Les contes pour enfant du monde

Le frene



Dès que la neige commence à fondre et que le soleil réchaufffe la terre, les habitants de la forêt célèbrent la venue du printemps. Les jacinthes et les jonquilles se mettent à fleurir, dans leur jolie robe bleue, rose ou jaune. Les oiseaux sortent de leur nid et chantent gaiement en voletant de branche en branche. Les loirs se réveillent et sortent du long engourdissement de l'hiver.

Les arbres aussi se préparent. Ils revêtent leur nouvelle parure pour être élégants lors de cette grande fête.Les plus impatients et les premiers à bourgeonner sont les saules et les joncs qui poussent au bord de l'eau. Ainsi, ils peuvent se mirer à loisir et jouer les dandies. Puis viennent les bouleaux au corps mince et élancé comme celui des danseuses. Leur feuillage argenté les distingue des autres arbres; on dirait des jeunes filles poudrées impatientes d'aller valser.

Il fallut un peu plus de temps au vieux chêne centenaire pour se préparer. Il hésita longtemps avant de choisir la tenue qui le flatterait le plus. Enfin, il se fit faire par un tailleur habile un feuillage dentelé, qui le faisait ressembler à un respectable académicien.

Il n'y a qu'un arbre qui ne s'était occupé de rien. Il continuait à dormir, comme si la neige tombait encore, ou que le brouillard régnait en maître. C'était le frêne, que n'avaient réveillé ni le gazouillis des oiseaux, ni le bourdonnement des abeilles. Il continua même à dormir lorsque la douce pluie de mars entreprit de rafraîchir la forêt. Il fallut que la brise tiède aille chercher du renfort auprès d'un vent énergique pour que le frêne sorte de sa léthargie. Alors, il ouvrit timidement un oeil, et s'étonna de voir, tout autour de lui, les arbres qui avaient verdi.

Déjà ? Nous sommes au printemps ?

Et oui, grand paresseux ! répondirent les bouleaux.

Nous sommes tous prêts, habillés, pomponnés. Dépêche-toi, ou tu ne trouveras rien à te mettre. Tu ne peux pas rester ainsi, nu comme un ver !

Et les bouleaux se mirent à rire, bientôt suivis par les joncs et le chêne.

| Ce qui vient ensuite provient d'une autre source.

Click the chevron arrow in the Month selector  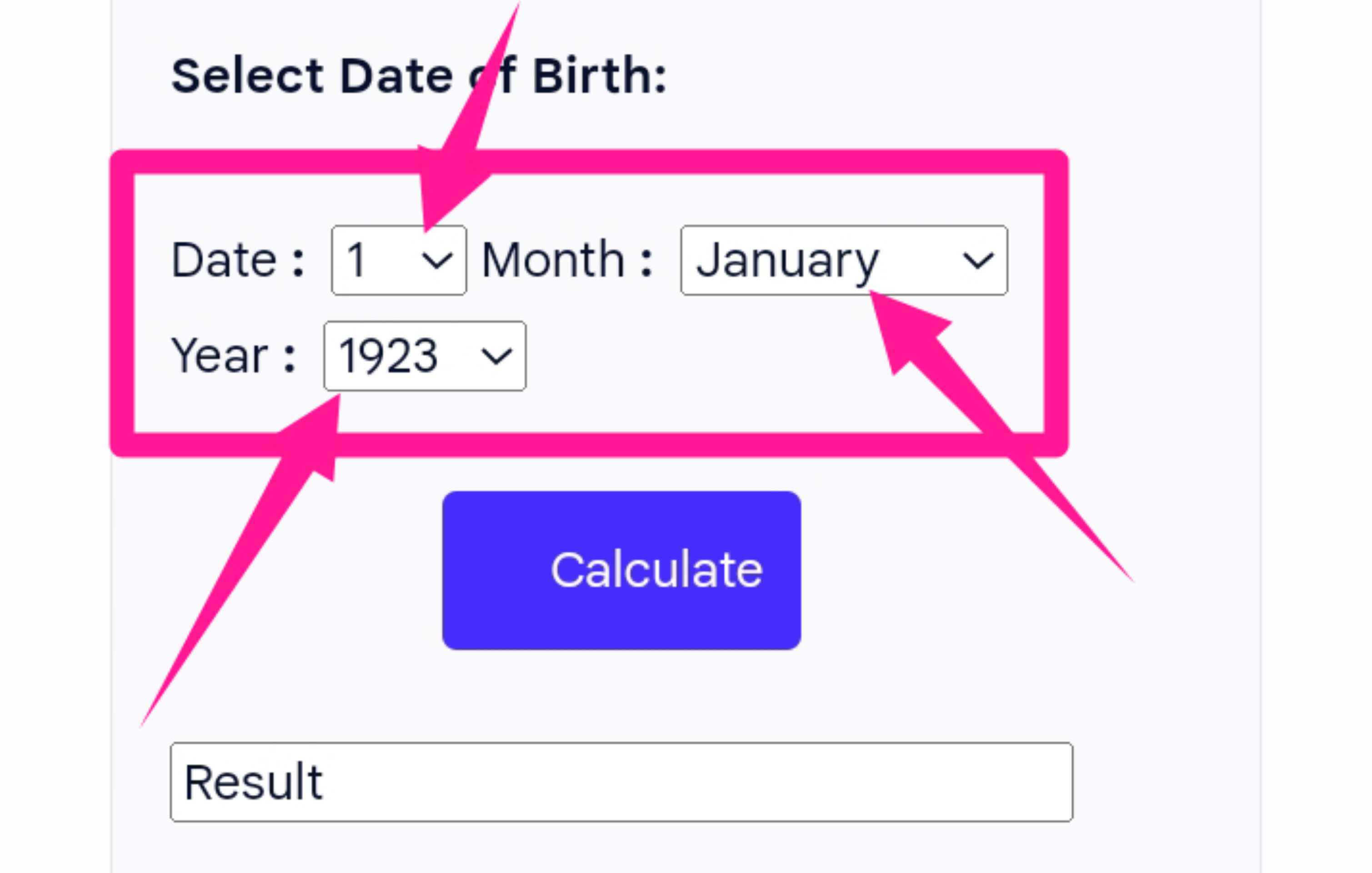[978, 261]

Alors le frêne, de peur de ne rien trouver, se prépara à la va-vite. Tellement vite, qu'il ne prit pas le temps de faire des essayages, ni même de choisir des feuilles à sa taille. Elles étaient petites, peu découpées et le feuillage n'était pas assez touffu pour dissimuler sa nudité.

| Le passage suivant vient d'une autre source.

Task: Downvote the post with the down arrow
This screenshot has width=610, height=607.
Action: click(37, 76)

Les joncs, les bouleaux et le chêne se moquèrent de lui :
On dirait que tu n'es qu'à moitié habillé !
Il te manque des feuilles ! On aperçoit ton tronc et presque toutes tes branches !
Hou ! Hou ! Il est presque nu !

Mécontent, le frêne reconnut que sa tenue laissait à désirer. Aussi, il résolut de se débarrasser très vite de ses feuilles lorsque viendrait l'automne.

Et en effet, à la fin de l'été, au moment où les jours raccourcissent, mais alors que le soleil est encore chaud et que les vendanges commencent à peine , le frêne s'impatienta.

Est-ce l'automne ? Ne sentez-vous pas souffler le vent du nord ?

Attends un peu, lui répondirent les autres arbres.Laisse-nous profiter encore du beau temps, et de notre belle parure. L'hiver est si long, nous aurons si froid, et plus de feuillage pour nous tenir chaud.

Mais le frêne s'en moquait. Au contraire ! Trop content de se défaire de son vêtement raté, il perdit toutes ses feuilles et se dressa tout droit dans la forêt, attendant l'hiver. Autour de lui, les joncs, les bouleaux et le chêne luttaient de toutes leurs forces contre la bise pour garder le plus lontemps possible toutes leurs feuilles.

Mais le frêne, étourdi, n'avait tiré aucune leçon de son expérience. L'année suivante, à la fin de l'hiver, il dormait encore et il oublia de se préparer à temps. Encore une fois, il resta mal habillé tout l'été, et fut le premier à se déshabiller lorsque les jours raccoucirent.